#680

エレメント·ガーディアンに取り憑かれたマシンらのビーム兵器がうなる。


まるで獣の雄たけびのような音をあげ、閃光がジャズとマローダーを襲う。


だが、放たれたビームをジャズは 効果装置エフェクトで機械化した腕で弾く。


そして、マローダーのほうはダブル·ブレードで打ち返し、ビームを発射したマシンを倒して見せた。


「すごい……。ビームを打ち返すなんてッ!」


「なんだ? お前はこれくらいもできないのか? ノピア将軍やローズ将軍は当然として、この技術は昔の帝国軍人なら一兵卒でもできた基本的なことだぞ」


ストリング帝国の剣術は、すべて亡きレコーディ·ーストリング皇帝が編み出したものだ。


その剣術で使用する――ピックアップ·ブレードの使用方法はけして難しいものではない。


ただスイッチを入れて振り回す、ただそれだけである。


しかし、前述のように誰にでも使うことはできるが、柄の部分にしか重さがないことや光刃が独特なジャイロ効果の物理量を生み出す性質に加え、発生した光刃全体全方向が等しく切断する刃部であることなど、何の訓練も受けていない人間が武器として使用するのは、自分を傷つけてしまうリスクがあまりにも高く危険である。

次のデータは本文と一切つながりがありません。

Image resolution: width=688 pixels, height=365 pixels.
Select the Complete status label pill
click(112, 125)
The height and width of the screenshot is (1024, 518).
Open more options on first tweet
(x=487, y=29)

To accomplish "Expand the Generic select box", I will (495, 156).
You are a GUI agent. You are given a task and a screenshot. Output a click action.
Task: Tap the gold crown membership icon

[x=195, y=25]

それ以外にも、この世界ではストリング人以外の人間がピックアップ·ブレード使うことは、非常に恥ずべき行いとされている(それは、かつて帝国が行った悪行のため)。


「あたしが訓練を始めたときには、もうブレードの授業なんてなかったよ。それに、ブレードはもうコストの問題で生産中止なってるはずでしょ?」


「フェンダーの分家のお前にブレードの技術を伝えていないとは……。まったく、呆れて言葉も出ん」


「呆れてる場合じゃないよッ! 敵が来るッ!」


ジャズの叫びと共に、エレメント·ガーディアンが襲い掛かってくる。


どうやら憑れたマシンの集団は、マローダーの打ち返す反撃方法を理解したようだ。


ビームの放出を止め、接近戦を仕掛けていた。


「こっちは近づいたほうが戦いやすいんだッ!」


ジャズは再びマシンの頭部に飛びつくと、その装甲を破壊。


マローダーもまた手を伸ばして来るマシンの手をブレードで斬り払い、そのまま胴体ごと真っ二つにして倒す。


一見して優勢に見えたが、やはり敵の数は多い。


何せエレメント·ガーディアンに取り憑かれたのは、ストリング帝国とオルタナティブ·オーダー両陣営の戦闘用マシンなのだ。

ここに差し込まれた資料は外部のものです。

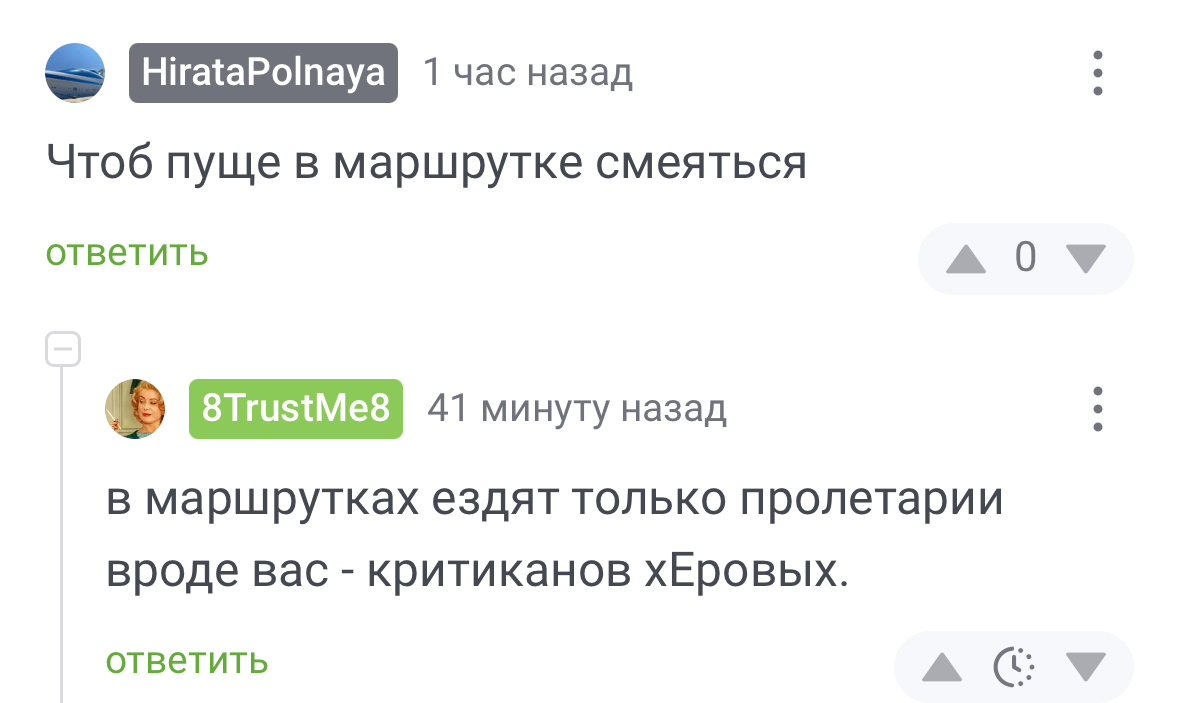Viewport: 1179px width, 703px height.
Task: Open the HirataPolnaya username profile
Action: [263, 73]
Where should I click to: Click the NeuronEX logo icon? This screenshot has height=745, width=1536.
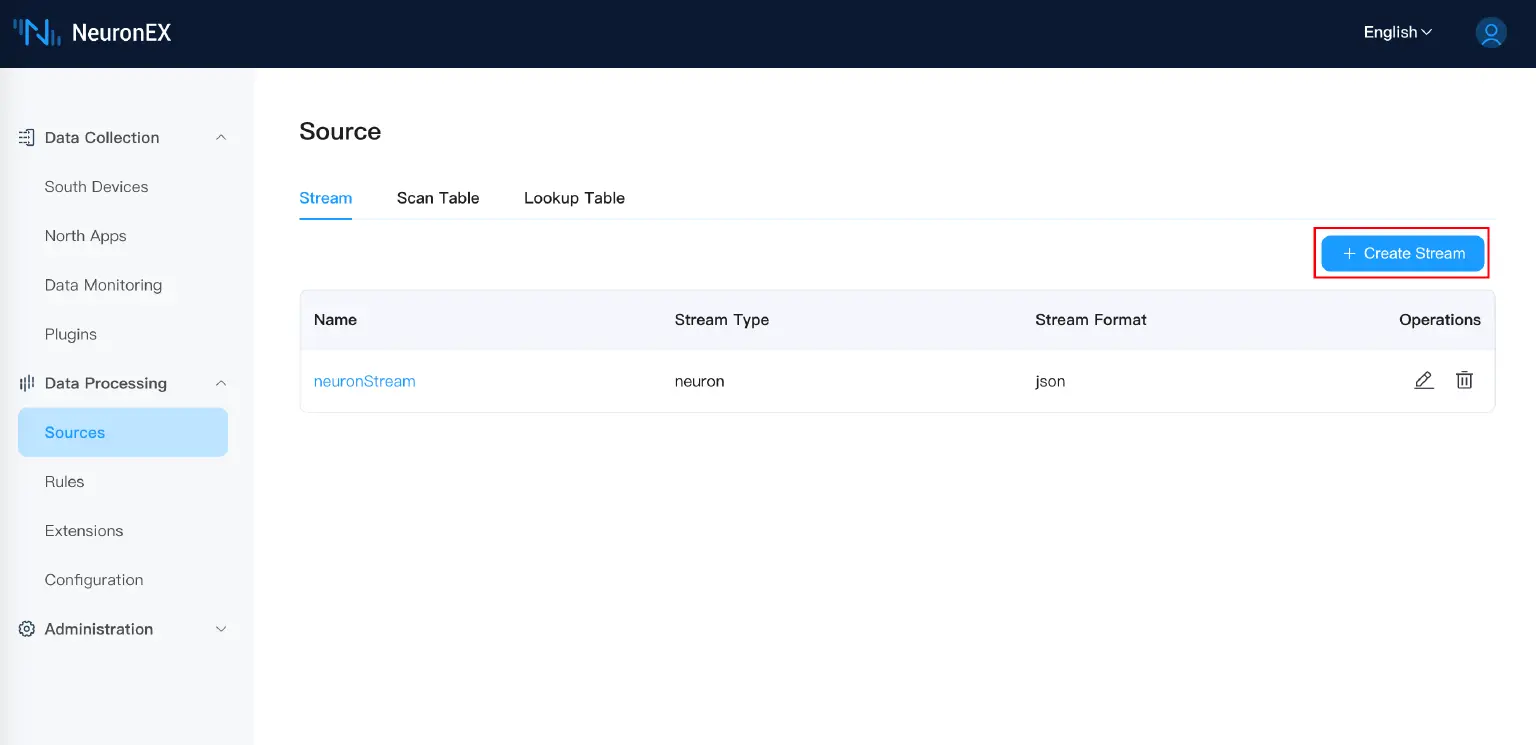coord(36,32)
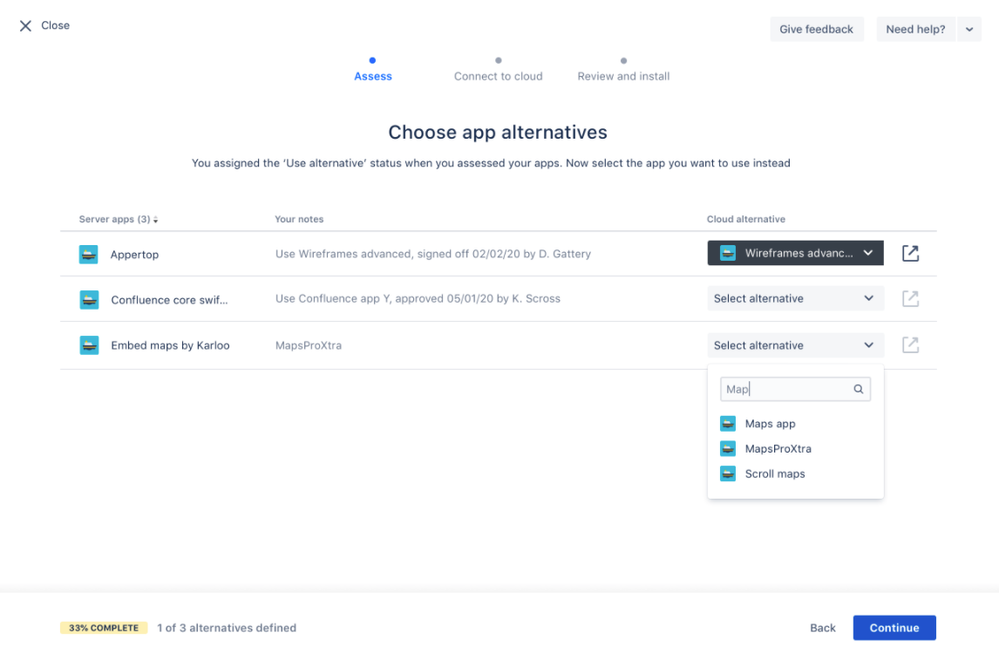Click the Confluence core app icon

[88, 299]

両部隊のナノクローンとNano Muff Personal Insight(ナノ マフ パーソナル インサイト)通称ナノマフPIを合わせれば、一国を滅ぼせるほどの大軍。


たとえ一機、二機と破壊しても、その勢いが止まることはない。


「なんとかなるかと思ったけど、やっぱり厳しいね……」


「また泣き言か。なら、お前はさっさと逃げるといい」


「あなたが助けに来てくれたのに、逃げれるはずないでしょ」


「甘い正論だ……。そいつも当然借り物の言葉だろう」


軽口を叩き合ってはいるが、ジャズもマローダーもすでに限界が近づいていた。


このままではジリジリと追い詰められてやられる。


そう二人が思っていた瞬間――。


「はいはい~、助けに来たよ~。不死身で超絶キュートな傭兵少女、ブライダルちゃんがね」


気の抜けた声を出しながら、ブライダルが現れた。